Hsu P Chong, Yolande Cordeaux, Yorain Sri Ranjan, Sylvia Richardson, Benoit Liquet, Gordon C S Smith, David Stephen Charnock-Jones

In humans, the risk of operative first delivery increases linearly with maternal age. We previously hypothesized that prolonged, cyclical, prepregnancy exposure to estrogen and progesterone contributes to uterine aging. Here, we test this hypothesis. Myometrium was obtained from four groups of virgin mice: (i) 10- to 12-week- and 28- to 30-week-old mice; (ii) 10- to 12-week- and 38- to 40-week-old mice; (iii) 38-week-old mice that had an ovariectomy or sham operation early in life; (iv) 38-week-old mice that had been treated with progesterone or vehicle containing implants from 8 to 36 weeks.

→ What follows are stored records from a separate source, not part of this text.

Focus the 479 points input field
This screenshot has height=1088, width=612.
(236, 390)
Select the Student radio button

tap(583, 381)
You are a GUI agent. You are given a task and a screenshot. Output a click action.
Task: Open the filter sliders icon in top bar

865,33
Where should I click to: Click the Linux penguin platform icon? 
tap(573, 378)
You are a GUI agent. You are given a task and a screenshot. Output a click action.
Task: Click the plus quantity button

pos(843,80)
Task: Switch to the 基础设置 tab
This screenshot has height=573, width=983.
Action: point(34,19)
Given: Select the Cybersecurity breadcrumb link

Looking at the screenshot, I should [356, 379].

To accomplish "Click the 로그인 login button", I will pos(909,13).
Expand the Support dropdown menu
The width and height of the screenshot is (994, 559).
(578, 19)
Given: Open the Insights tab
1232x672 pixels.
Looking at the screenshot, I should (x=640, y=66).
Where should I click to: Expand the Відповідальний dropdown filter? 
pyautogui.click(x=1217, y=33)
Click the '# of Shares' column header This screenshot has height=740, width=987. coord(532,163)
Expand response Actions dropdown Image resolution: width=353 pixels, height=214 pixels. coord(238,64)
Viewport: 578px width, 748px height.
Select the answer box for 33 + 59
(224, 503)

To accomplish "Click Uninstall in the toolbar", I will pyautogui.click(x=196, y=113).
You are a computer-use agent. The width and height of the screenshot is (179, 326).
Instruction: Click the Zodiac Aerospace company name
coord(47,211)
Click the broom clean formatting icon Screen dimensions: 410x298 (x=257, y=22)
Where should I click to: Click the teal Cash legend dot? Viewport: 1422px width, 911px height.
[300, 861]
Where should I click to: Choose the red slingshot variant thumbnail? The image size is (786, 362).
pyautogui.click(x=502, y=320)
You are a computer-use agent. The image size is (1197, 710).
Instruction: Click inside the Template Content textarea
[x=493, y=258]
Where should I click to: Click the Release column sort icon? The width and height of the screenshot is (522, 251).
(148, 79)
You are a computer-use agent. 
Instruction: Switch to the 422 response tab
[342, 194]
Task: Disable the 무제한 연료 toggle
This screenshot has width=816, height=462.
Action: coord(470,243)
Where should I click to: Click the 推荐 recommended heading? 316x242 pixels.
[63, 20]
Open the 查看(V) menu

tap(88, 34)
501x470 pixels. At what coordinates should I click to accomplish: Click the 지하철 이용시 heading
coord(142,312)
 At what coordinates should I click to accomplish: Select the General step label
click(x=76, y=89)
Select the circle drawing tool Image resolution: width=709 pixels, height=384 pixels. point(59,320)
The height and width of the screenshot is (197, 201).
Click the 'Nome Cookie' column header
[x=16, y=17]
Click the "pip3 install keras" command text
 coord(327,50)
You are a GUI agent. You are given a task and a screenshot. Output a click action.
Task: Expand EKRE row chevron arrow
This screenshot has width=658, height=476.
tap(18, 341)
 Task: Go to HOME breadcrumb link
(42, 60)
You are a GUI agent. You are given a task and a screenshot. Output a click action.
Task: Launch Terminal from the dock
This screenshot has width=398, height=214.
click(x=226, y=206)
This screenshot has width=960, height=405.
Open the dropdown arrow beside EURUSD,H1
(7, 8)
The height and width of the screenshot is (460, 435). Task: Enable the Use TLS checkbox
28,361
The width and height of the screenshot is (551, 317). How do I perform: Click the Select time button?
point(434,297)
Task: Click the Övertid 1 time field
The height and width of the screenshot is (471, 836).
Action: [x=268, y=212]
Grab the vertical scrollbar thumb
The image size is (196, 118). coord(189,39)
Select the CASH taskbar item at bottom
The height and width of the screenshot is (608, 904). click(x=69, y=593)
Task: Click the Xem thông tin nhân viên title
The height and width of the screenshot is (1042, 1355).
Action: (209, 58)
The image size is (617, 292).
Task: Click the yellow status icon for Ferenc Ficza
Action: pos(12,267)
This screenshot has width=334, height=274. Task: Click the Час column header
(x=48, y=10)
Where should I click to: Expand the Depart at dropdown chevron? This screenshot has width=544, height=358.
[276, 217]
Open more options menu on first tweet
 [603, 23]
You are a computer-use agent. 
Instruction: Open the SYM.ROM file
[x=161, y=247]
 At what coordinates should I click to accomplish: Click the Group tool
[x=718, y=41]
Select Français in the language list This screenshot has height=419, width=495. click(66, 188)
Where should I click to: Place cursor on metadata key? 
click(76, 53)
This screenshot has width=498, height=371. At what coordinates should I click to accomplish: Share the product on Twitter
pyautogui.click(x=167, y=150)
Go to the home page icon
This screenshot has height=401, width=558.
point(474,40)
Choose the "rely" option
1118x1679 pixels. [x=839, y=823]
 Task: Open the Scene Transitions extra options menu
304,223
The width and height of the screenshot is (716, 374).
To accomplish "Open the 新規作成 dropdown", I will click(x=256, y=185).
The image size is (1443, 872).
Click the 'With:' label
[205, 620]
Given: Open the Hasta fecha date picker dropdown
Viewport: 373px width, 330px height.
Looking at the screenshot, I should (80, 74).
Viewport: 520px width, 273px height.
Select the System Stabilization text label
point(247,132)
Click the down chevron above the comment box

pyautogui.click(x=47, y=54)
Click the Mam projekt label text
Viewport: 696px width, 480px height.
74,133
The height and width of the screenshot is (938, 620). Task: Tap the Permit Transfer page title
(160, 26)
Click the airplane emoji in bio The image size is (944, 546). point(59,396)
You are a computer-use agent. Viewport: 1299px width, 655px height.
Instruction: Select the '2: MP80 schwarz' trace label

Transcript profiling was carried out using Affymetrix Gene ST 1.1 arrays, and data were normalized. We identified 60 differentially regulated transcripts associated with advancing age (group 1). We validated these changes in group 2 (P for overlap = 5.8 × 10(-46) ). Early ovariectomy prevented the age-related changes in myometrial transcript profile. Similarly, progesterone-mediated long-term ovarian suppression prevented the age-related changes in myometrial transcript profile. Interferon regulatory factor 7 (Irf7) mRNA was regulated by age and hormonal exposure, and was identified as a predicted regulator of the other differentially expressed transcripts by both promoter sequence and canonical pathway activation analysis (P = 8.47 × 10(-5) and P < 10(-10) , respectively). Immunohistochemistry demonstrated IRF7 in both mouse and human myometrium. We conclude the following: (i) Myometrial aging in mice is associated with reproducible changes in transcript profile; (ii) these changes can be prevented by interventions which inhibit cyclical changes in the female sex hormones; and (iii) IRF7 may be an important regulator of myometrial function and aging.